Pallid bat - They eat scorpions

Pallid bat – They eat scorpions

Over the weekend one of the ladies from our office took Steve and I out fishing on Lake Havasu, and although we only caught one fish the whole morning, we got to cruise through the cliffs of the Topock Gorge which was absolutely gorgeous (pun intended). In the Mohave language the word Havasu means blue water and it sure was.


Topock Gorge with a sand dune

Topock Gorge and the blue waters of Havasu

One day we got sent out to monitor a spring where there was an infestation of a non-native tamarisk down a steep-walled canyon. Along the upper portions of the flat rock there were numerous petroglyphs drawn onto the weathered stone.
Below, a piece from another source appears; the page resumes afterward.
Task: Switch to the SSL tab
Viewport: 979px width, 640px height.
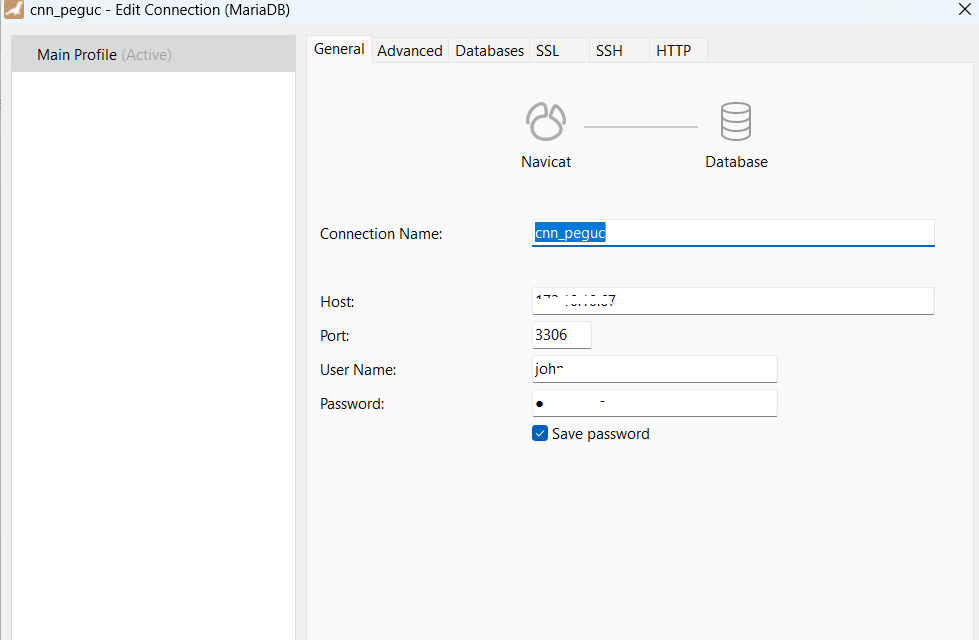Action: [547, 50]
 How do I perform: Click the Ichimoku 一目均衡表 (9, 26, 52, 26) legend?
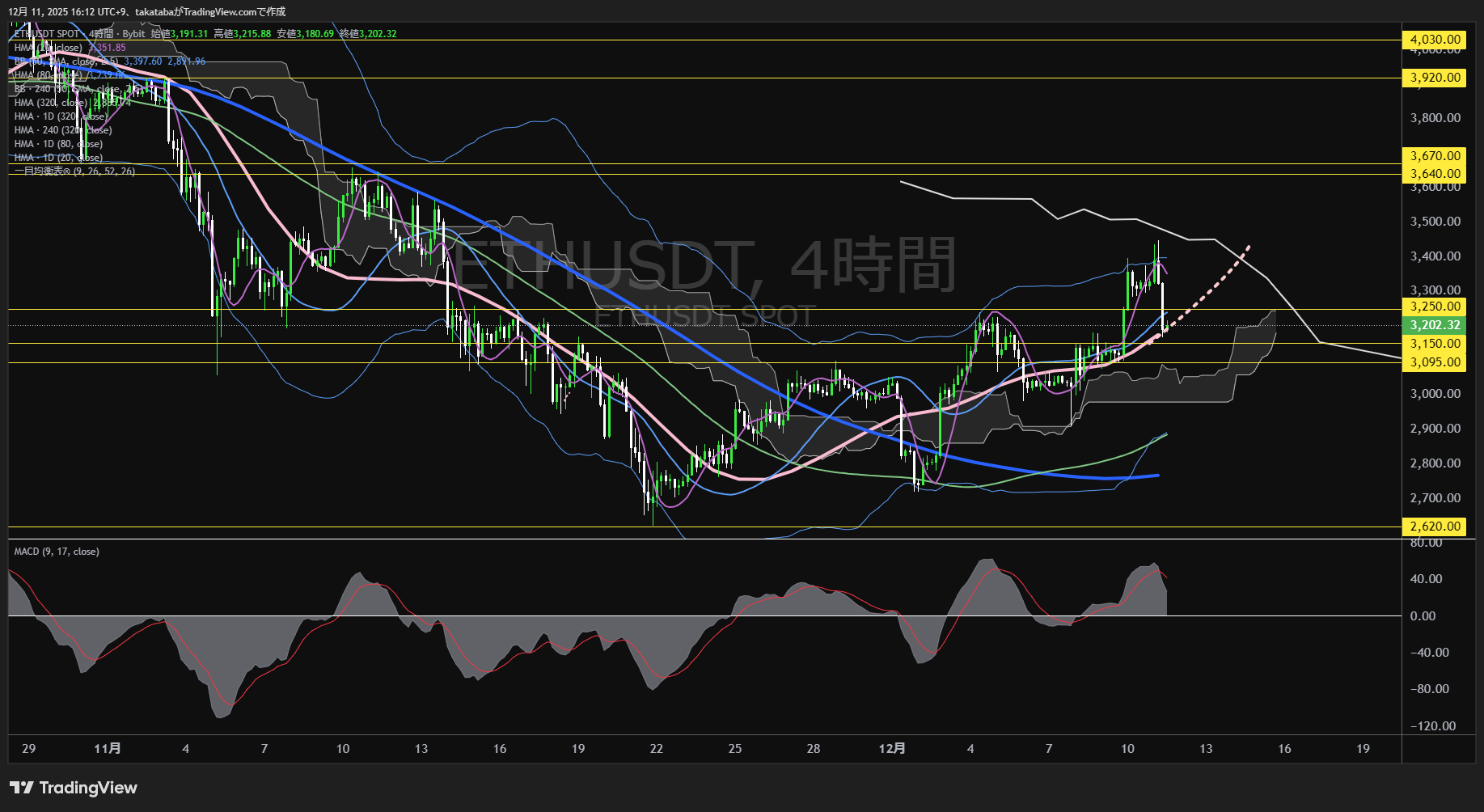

The enigmatic images were all different shapes but I noticed a recurring image of what looked like an incomplete figure 8, and an even-sided cross. One small drawing even resembled a dinosaur




As the mercury continues to rise each day, seed collecting becomes more and more difficult. The other day it reached 113 degrees farenheit during the day and only dropped down to 102 at night. It’s unreal how much water we drink each day. We have been seeing many wild burros and have even caught a few fleeting glimpses of desert mule deer. I can’t even fathom how those animals survive in that heat every day. Until the next hotter week.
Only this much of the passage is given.